Utah governor promises to veto school choice bill despite public support
Despite growing calls for school choice across the nation, the Republican governor of Utah has promised to veto a school voucher bill, notably after a reported $75,000 campaign donation from the…
Despite growing calls for school choice across the nation, the Republican governor of Utah has promised to veto a school voucher bill, notably after a reported $75,000 campaign donation from the teachers’ union.
Nearly 70% of adults in Utah support school vouchers.
Gov. Spencer Cox said he won’t support the proposed HB 331 until the state’s teachers get higher pay. The Daily Caller reported the National Education Association contributed $75,000 to Cox’s 2020 gubernatorial campaign.

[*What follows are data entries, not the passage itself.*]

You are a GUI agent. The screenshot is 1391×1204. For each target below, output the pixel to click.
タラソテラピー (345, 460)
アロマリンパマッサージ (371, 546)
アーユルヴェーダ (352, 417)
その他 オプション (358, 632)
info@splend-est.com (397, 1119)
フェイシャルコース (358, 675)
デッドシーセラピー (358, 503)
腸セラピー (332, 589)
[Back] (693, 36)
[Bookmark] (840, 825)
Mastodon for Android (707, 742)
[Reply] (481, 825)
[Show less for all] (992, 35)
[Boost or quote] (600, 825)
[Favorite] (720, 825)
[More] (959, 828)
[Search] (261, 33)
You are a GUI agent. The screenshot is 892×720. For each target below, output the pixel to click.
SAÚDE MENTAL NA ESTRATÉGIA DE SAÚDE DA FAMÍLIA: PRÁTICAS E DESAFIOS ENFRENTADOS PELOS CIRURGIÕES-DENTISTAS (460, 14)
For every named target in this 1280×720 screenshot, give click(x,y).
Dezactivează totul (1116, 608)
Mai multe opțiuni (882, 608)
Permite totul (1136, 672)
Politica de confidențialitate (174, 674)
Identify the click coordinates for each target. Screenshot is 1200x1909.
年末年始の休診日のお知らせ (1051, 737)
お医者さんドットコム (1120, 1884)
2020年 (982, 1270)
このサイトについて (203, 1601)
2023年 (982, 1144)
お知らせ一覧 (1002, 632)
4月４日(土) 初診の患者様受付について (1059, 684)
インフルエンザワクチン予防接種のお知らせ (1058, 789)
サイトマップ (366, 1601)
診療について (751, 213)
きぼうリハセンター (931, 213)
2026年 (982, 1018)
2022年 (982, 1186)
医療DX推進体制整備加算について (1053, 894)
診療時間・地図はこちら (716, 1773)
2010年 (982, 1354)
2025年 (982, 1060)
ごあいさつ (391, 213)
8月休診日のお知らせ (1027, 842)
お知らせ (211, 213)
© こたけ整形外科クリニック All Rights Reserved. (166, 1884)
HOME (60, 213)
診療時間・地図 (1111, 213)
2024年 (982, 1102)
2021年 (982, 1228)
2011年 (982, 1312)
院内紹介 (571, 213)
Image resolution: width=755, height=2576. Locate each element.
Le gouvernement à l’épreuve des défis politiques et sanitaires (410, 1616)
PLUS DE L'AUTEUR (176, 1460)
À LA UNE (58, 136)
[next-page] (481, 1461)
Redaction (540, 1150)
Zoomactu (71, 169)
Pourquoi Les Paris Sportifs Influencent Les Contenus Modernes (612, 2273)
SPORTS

The “Hope Scholarship” bill, which would provide means-tested vouchers for private schooling and even homeschooling, narrowly passed a Utah House committee Tuesday 6-5. But national school choice advocate Corey A. DeAngelis tells The Lion he believes a governor’s veto could easily be overridden by the state legislature.
“The legislature shouldn’t have any problem at all if everyone with an ‘R’ next to their name is actually a Republican,” says DeAngelis, director of research at the American Federation for Children. “Over three-quarters of both the Utah House and the Senate identify as Republicans, which is well over the two-thirds needed to override a veto.”
Bill sponsor Rep. Candice Pierucci told the Deseret News that the governor’s remarks “do not change the legislative process or change my commitment to fine tuning this policy and finding better ways to empower parents and better meet the education needs of Utah’s students. I hope he will keep an open mind in reviewing the final policy proposal in this bill.”
The bill’s Senate sponsor, Majority Assistant Whip Kirk Cullimore, told the Deseret News, “Education begins in the home. And we see the most success with students in any education setting, public or otherwise, where there is support at home. So the point of this bill is saying, ‘We’ve had to recognize that over the past two years, let’s shift our focus to their parents and let them make the call for what’s best for their child.’”
Meanwhile, school choice proposals were spreading like a western fire this past week. The Arizona Senate approved an expansion of that state’s school voucher program, and Idaho lawmakers weighed in with a bill of their own Friday creating new education savings accounts to cover private school tuition and fees.